SIRT 1 is the sirtuin that has been studied the most extensively. It is implicated in both alcoholic and non-alcoholic fatty liver diseases [21]. SIRT1 has advantageous functions in regulating lipid metabolism in the liver, the control of oxidative stress in the liver, and mediating inflammation in the liver by removing acetyl groups from certain transcriptional regulators, thus preventing the advancement of liver diseases [21].
A superfamily of bone morphogenetic proteins (BMPs) belongs to the transforming growth factor beta (TGFβ) family. Different tissues in the body, most notably the liver, are responsible for the production of BMP-7 [22]. Concerning the development and expansion of the liver, BMP-7 is a significant factor. Most of the time, the concentration of BMP-7 in the bloodstream falls within the normal range, typically between 100 and 300 pg/mL. However, adult hepatocytes do have receptors for BMP-7 even though the liver does not express BMP-7. As a result, they hypothesized that BMP-7 could act as an innate controller of the proliferation of adult hepatocytes and the maintenance of liver equilibrium14. It has been demonstrated in several studies that BMP-7 possesses antifibrotic properties in the liver [23,24].

- [INFORMATION PROVIDED]:
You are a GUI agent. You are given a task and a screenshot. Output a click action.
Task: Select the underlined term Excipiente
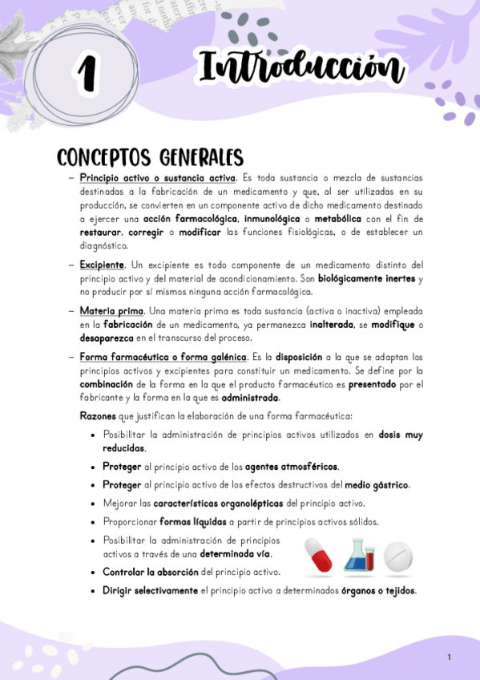click(x=102, y=264)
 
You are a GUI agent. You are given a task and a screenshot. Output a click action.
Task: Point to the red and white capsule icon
click(x=321, y=555)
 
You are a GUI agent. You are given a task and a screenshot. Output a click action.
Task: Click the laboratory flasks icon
click(x=360, y=554)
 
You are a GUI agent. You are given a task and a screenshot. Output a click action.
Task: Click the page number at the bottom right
click(x=450, y=658)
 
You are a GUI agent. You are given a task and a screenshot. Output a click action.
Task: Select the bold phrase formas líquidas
click(x=198, y=521)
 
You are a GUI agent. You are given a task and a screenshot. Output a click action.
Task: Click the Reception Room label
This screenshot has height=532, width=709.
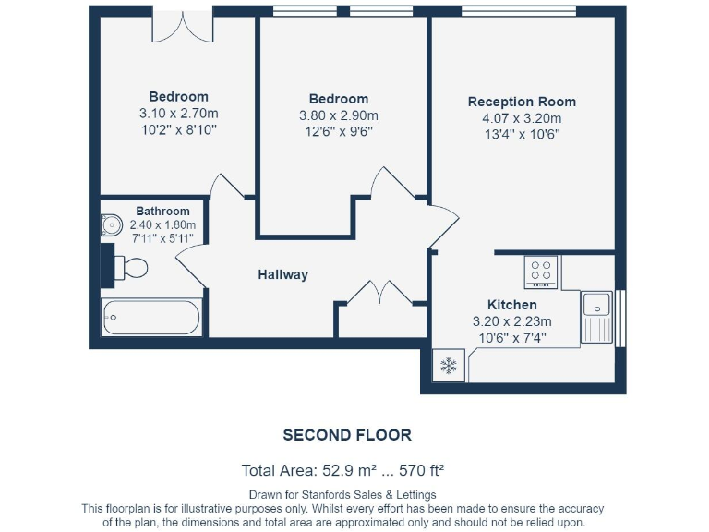(x=522, y=102)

- [TASK 1]: In the text on SIRT1 and BMP-7 in the liver, what is the typical range of BMP-7 concentration in the bloodstream?
- [TASK 2]: Write the next part of the text on SIRT1 and BMP-7 in the liver, starting right after its last sentence.

- [TASK ANSWER 1]: Typically between 100 and 300 pg/mL.

- [TASK ANSWER 2]:
The objective of this study is to assess the impact of SIN on the liver toxicity induced by APAP in rats using histologic and biochemical evidence.

2. Materials and Methods

2.1. Animals

A total of 30 adult male Wistar rats, with a weight range of 200–210 g, were utilized for the study. The animals were kept in boxes under controlled conditions, with a 12-h cycle of light and darkness at 22 ± 2 °C. The subjects were provided with a standard diet of pellets and had unrestricted access to tap water throughout the study. All chemicals were obtained from Sigma-Aldrich Inc., St. Louis, MO, USA. unless otherwise noted.

2.2. Experimental Design

In the current study, thirty male Wistar albino rats were utilized as subjects. The rats were divided into three groups using a random system. A normal control group of ten rats was given no medication at any point in the experiment. A single dose of APAP at 300 mg/kg was administered intraperitoneally (i.p.) to twenty rats. Randomly, these rats were divided into two groups. The I.P. administration of 1 mL/kg/day of 0.9% NaCl saline was administered to ten rats in Group 1 (APAP + Saline) for three days. The I.P. administration of 200 mg/kg/day of SIN was administered to ten rats in Group 2 (APAP + SIN) for three days.
Ketamine (100 mg/kg, Ketasol, Richterpharma AG Austria) and xylazine (50 mg/kg, Rompun, Bayer, Germany) were the two components of the anesthesia that were administered to all of the animals at the end of the research project. The cervical dislocation method was used to put an end to the animals’ lives. In order to conduct biochemical analysis, blood samples were subsequently obtained through the use of cardiac puncture. The collection of liver samples followed this to conduct histopathological and biochemical examinations. The timetable and design of the study are shown in Figure 1.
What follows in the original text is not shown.